Thursday, 15 August 2013

Rethinking what apps are for

When I see a Lifehacker article about a weather-aware alarm clock app that wakes you up early if the weather is bad (and hence the traffic to work is likely to be bad) I wonder whether we really need more apps at all. After all, this is not a complex task. If [local weather] is rain, set alarm minus 20 minutes. We don't need that app, we need better ways of using apps together. We need an excellent meta-tool that lets people use their apps in new and interesting ways, no matter what those ways are.

We need to rethink what apps are and what they are for, on mobile and on the desktop.

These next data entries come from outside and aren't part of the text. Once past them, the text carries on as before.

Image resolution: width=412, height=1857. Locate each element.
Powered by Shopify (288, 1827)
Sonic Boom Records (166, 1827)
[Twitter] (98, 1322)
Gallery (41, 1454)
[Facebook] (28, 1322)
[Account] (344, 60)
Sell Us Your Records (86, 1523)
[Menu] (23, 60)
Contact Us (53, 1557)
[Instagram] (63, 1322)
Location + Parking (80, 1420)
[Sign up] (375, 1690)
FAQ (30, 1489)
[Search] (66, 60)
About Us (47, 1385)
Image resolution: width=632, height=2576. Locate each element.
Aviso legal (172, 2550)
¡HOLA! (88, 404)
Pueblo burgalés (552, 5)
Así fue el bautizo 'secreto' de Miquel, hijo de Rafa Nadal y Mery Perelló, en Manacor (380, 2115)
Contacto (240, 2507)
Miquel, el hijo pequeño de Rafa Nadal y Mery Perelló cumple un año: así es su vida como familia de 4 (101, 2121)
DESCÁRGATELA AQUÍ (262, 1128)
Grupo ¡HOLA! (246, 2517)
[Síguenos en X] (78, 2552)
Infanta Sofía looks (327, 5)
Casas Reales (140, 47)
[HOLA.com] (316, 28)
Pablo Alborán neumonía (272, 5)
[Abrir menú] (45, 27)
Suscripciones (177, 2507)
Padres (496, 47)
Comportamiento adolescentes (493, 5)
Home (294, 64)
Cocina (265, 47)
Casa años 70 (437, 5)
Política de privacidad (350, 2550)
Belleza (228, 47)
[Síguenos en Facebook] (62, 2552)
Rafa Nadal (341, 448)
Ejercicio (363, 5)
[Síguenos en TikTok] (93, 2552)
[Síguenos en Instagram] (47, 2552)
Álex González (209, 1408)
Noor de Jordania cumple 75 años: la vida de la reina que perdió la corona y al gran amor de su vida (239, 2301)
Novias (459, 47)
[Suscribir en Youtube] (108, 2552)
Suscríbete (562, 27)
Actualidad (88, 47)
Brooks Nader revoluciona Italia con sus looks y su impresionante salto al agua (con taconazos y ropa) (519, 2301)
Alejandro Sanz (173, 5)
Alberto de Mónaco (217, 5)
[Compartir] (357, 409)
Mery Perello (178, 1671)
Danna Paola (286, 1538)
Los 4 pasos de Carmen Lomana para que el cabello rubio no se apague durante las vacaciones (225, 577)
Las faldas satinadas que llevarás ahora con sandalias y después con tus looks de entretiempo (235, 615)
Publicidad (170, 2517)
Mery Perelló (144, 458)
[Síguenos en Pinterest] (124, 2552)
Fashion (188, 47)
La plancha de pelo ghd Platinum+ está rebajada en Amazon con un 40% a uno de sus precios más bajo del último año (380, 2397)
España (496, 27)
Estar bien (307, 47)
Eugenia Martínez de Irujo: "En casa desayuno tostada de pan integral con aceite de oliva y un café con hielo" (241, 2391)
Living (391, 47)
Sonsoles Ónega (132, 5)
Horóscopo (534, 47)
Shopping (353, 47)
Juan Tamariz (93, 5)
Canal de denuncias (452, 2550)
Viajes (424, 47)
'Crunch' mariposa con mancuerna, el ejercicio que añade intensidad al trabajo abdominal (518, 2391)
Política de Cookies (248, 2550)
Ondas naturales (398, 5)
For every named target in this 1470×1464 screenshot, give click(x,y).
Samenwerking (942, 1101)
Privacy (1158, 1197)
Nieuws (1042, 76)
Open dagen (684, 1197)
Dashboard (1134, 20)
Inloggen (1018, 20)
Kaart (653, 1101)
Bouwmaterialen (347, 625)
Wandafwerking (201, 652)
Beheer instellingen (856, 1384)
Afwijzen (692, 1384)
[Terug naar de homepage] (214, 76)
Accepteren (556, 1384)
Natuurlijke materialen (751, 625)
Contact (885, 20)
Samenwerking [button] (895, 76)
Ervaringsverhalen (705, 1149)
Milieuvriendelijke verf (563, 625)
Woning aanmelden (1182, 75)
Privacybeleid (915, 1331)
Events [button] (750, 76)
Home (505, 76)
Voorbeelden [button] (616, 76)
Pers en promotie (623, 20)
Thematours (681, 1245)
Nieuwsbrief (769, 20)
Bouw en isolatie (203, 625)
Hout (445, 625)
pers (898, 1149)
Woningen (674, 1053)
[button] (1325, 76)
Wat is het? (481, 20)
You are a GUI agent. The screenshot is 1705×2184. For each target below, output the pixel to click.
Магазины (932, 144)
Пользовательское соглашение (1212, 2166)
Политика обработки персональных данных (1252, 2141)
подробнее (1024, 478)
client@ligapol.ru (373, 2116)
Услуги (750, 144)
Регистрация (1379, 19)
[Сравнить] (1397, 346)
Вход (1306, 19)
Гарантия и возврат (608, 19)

What if all our apps were either event triggers or event responses? Instead of every app needing its own alert system (I'm looking squarely at Windows here) it could just send out an alert event and let Windows handle it? Instead of needing a smart weather alarm clock to adjust itself in case of rain, your weather alerts could be channelled into an action to modify your alarm, no special app necessary.

We need IFTTT and general compatible APIs so that events (weather, location, Wi-Fi access, time) can trigger app actions (adjust alarm, remind me about my actions, turn down my volume, download my podcasts). We do still need some apps in the form of those triggers, and we need preconfigured recipes connecting those triggers to actions, but most of the time, this "event triggers response" pattern is all we need.

Mokalus of Borg

PS - There are some apps on mobiles that do some of this.
PPS - They don't generally have access to all the other apps that could be useful to them.